3. After going 3-2 over the weekend in chess, many believe Karl is the new chess master- champion. The U of C wants to call "shotgun" on his genius mind.
2. One of the nurses has developed a crush on Karl and can't bring herself to say goodbye.
1. They will just flat out, 100%, just miss Ol' Big Bear.
I spoke with Karl last night on the phone and he is just sick and tired of being in the hospital. As I have mentioned before he is just really, really bored. Hopefully he will be home by tomorrow. Feel free to send Karl stickers for his helmet. The $ thing was kind of a joke. Though I do think the funniest sticker should get a prize...
On an unrelated note, I was wondering if it would be ok if I shared something with you all? And there you have the beautiful thing about a blog. I can say whatever I want! You can't decline!
At church yesterday we sang a song by Matt Redman called "You Never Let Go". The bridge goes like this:
"And I can see a light that is coming for the heart that holds on
A glorious light beyond all compare
And there will be an end to these troubles
But until that day comes
We’ll live to know You here on the earth"

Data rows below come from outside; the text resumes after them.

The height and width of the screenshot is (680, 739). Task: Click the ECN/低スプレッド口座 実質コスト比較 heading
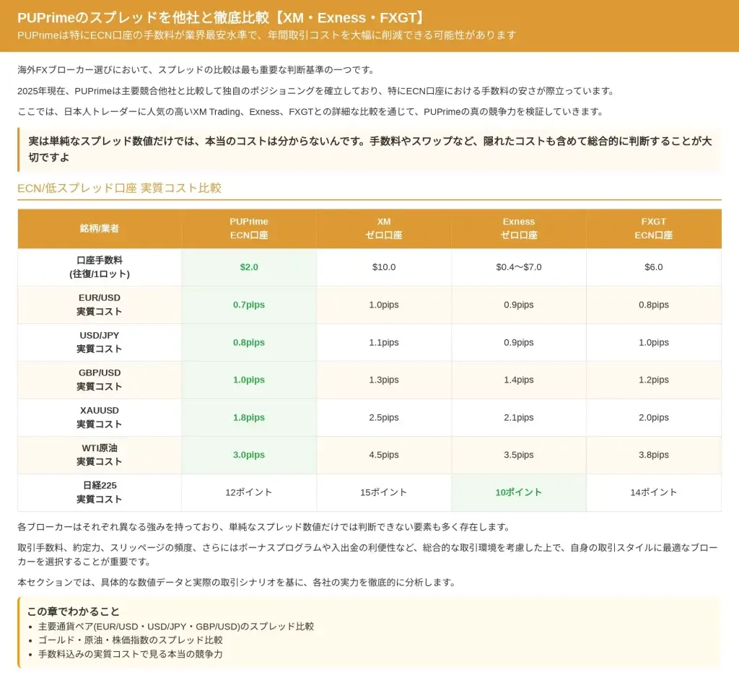[119, 188]
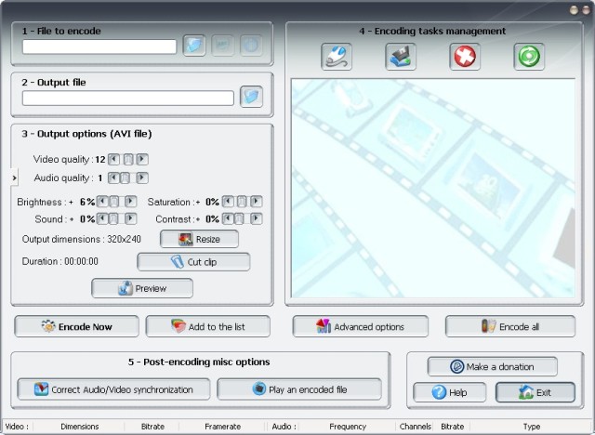The width and height of the screenshot is (595, 435).
Task: Expand the side panel arrow on left edge
Action: 15,177
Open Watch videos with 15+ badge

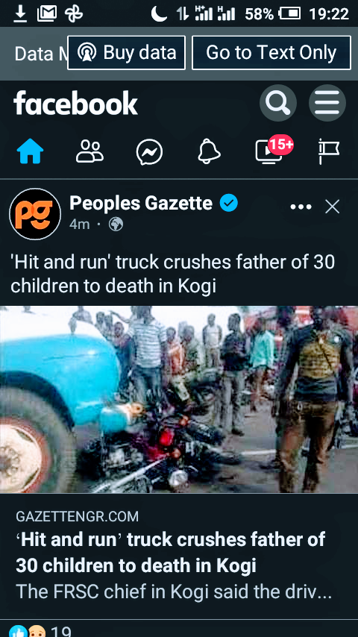point(274,150)
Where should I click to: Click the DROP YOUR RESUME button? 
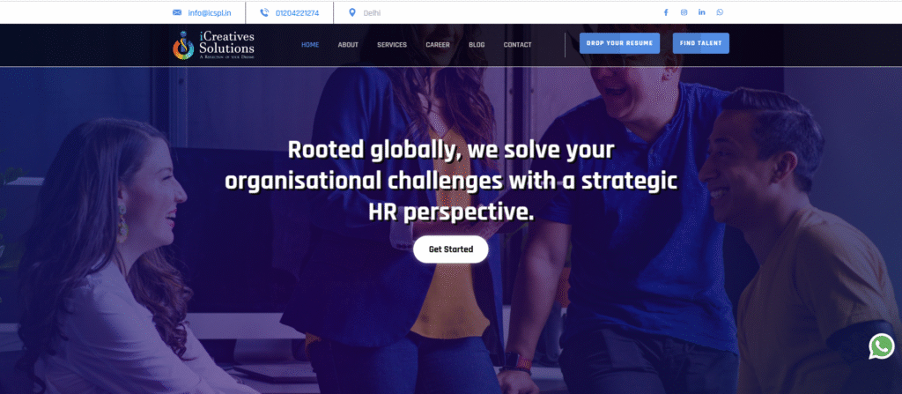pos(619,43)
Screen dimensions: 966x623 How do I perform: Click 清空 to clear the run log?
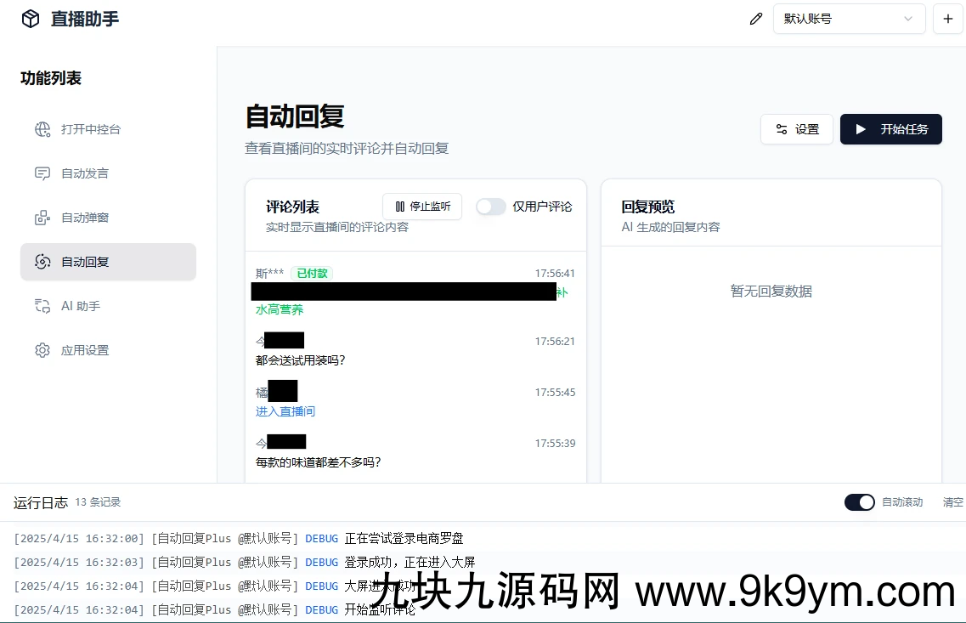tap(953, 502)

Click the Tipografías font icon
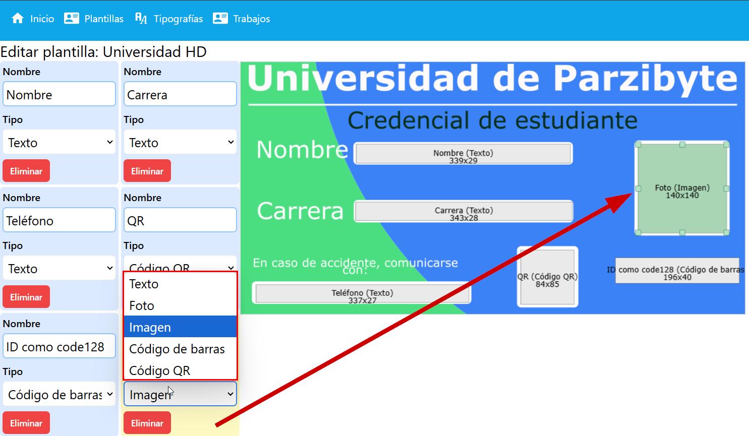141,19
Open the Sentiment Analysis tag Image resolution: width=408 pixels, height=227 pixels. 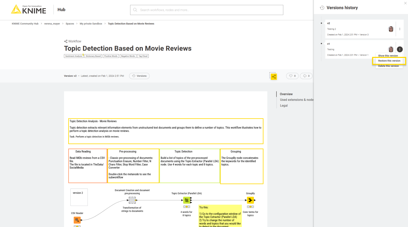pyautogui.click(x=74, y=56)
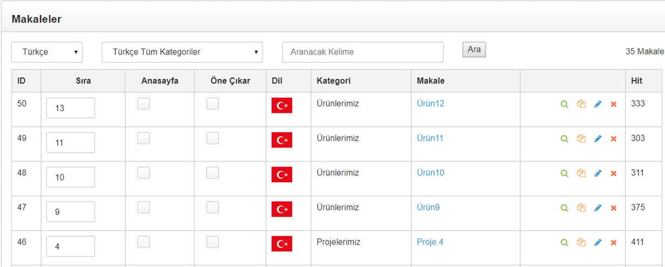Tick Anasayfa checkbox for Proje 4
665x267 pixels.
[144, 242]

When we came to this bridge I kind of lost it. Yup, I started crying. There was just something very powerful in that moment of cooperate worship. I suppose there was renewed hope in that moment. But unique hope in that it speaks to something that transcends life on this earth. This song reminded me of Job 1:20 when, after hearing about a series of super crappy things happening to him, Job responds by worshiping. Job also shaves his head and rips his robes. I think God lavishes grace on us to mourn which eventually frees us to worship.
Thanks for bearing with me. And yes, I will now subsequently be made relentlessly by my family for admitting in this blog that I cried.